# [Task to complete]
Repeat, word for word, the part of the data entries below that begins with the line containing "Task: Click the Run button" and goes through the last line of the records, including both of those lines.

(Data entries)
□ □ □ □ □

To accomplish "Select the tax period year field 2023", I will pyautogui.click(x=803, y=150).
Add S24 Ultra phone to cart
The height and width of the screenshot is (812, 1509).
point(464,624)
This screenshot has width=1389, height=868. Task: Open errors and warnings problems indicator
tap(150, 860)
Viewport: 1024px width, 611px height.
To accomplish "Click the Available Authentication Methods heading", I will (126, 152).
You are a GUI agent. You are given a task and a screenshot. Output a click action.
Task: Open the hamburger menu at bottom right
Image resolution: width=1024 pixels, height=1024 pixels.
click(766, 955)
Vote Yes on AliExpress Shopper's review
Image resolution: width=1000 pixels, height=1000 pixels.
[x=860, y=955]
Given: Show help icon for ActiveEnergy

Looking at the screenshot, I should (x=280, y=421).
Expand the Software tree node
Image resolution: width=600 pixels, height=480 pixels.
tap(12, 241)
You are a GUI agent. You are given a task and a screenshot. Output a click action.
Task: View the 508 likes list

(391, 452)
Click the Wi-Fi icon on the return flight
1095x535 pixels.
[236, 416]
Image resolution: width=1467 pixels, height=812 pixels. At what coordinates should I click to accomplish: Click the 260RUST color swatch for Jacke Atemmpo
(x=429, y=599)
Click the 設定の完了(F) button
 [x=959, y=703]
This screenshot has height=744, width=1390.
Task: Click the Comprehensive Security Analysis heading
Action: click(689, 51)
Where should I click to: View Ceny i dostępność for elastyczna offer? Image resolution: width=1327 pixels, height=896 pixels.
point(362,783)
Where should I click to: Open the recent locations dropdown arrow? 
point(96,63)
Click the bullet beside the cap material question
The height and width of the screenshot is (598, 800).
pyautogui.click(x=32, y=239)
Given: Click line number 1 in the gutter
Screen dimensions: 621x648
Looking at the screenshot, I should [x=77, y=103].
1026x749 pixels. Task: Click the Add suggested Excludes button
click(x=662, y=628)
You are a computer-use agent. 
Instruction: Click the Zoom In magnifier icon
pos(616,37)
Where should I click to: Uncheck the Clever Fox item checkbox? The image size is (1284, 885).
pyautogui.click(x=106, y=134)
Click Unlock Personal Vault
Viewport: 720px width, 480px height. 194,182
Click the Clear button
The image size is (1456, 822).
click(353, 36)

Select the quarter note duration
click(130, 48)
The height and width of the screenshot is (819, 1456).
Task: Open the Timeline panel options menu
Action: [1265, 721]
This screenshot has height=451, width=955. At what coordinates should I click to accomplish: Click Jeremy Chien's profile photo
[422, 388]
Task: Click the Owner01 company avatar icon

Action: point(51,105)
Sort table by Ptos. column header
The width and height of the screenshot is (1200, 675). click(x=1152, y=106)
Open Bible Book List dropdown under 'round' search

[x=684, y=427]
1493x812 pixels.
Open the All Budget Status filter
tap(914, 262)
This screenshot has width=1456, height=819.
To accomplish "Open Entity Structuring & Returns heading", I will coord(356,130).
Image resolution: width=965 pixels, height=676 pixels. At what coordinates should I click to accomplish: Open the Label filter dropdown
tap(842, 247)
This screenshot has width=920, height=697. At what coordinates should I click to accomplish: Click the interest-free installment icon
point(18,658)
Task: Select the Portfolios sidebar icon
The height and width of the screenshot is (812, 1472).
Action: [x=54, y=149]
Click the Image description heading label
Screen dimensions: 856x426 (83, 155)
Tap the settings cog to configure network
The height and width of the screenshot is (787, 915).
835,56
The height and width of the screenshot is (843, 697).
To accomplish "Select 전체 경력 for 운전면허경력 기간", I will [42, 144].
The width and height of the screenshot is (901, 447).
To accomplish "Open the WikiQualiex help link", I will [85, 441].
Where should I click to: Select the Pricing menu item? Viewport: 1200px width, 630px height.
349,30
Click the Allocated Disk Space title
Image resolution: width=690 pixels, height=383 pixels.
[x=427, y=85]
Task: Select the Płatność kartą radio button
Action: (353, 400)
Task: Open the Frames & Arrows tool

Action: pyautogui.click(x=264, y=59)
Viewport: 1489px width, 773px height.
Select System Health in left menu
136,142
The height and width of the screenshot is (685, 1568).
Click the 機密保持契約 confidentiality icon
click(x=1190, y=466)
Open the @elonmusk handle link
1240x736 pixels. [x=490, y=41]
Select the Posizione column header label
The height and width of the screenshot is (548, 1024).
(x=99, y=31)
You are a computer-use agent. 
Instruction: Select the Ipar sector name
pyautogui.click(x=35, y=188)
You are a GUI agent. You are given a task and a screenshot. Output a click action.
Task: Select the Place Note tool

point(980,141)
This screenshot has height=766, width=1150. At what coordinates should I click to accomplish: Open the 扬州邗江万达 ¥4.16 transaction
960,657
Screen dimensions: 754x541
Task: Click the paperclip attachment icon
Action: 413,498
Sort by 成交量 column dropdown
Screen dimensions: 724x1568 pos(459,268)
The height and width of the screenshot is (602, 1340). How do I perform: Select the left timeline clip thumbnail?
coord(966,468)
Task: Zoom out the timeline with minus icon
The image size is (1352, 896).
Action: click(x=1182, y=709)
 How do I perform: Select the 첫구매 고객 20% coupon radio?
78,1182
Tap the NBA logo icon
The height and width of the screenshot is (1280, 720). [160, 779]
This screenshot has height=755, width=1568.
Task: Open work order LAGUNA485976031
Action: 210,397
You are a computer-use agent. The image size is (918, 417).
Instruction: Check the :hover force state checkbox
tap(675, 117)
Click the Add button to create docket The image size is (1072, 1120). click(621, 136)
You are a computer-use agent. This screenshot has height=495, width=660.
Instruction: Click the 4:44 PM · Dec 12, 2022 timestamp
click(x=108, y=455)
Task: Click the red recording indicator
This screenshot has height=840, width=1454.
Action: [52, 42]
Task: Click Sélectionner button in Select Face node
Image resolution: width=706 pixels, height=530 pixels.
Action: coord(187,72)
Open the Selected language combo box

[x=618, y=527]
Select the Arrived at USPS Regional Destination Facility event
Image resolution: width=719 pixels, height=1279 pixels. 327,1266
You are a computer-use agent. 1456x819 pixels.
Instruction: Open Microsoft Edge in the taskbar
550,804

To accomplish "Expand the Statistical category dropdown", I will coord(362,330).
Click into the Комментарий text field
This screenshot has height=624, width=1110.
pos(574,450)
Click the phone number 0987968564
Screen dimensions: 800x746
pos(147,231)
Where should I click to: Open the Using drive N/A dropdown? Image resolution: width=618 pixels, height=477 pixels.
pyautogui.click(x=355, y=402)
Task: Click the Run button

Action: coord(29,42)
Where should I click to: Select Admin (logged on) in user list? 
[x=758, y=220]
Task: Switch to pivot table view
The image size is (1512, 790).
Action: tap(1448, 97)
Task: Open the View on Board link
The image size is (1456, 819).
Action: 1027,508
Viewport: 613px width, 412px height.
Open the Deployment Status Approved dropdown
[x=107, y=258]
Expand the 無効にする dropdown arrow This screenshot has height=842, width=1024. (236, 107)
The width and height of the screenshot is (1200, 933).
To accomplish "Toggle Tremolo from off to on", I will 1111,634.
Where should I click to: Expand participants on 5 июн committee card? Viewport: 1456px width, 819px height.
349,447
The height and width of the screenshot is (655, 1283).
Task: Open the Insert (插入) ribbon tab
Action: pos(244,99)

□ □ □ □ □

# [Result]
Task: Click the Run button

Action: coord(29,42)
Where should I click to: Select Admin (logged on) in user list? 
[x=758, y=220]
Task: Switch to pivot table view
The image size is (1512, 790).
Action: tap(1448, 97)
Task: Open the View on Board link
The image size is (1456, 819).
Action: 1027,508
Viewport: 613px width, 412px height.
Open the Deployment Status Approved dropdown
[x=107, y=258]
Expand the 無効にする dropdown arrow This screenshot has height=842, width=1024. (236, 107)
The width and height of the screenshot is (1200, 933).
To accomplish "Toggle Tremolo from off to on", I will 1111,634.
Where should I click to: Expand participants on 5 июн committee card? Viewport: 1456px width, 819px height.
349,447
The height and width of the screenshot is (655, 1283).
Task: Open the Insert (插入) ribbon tab
Action: pos(244,99)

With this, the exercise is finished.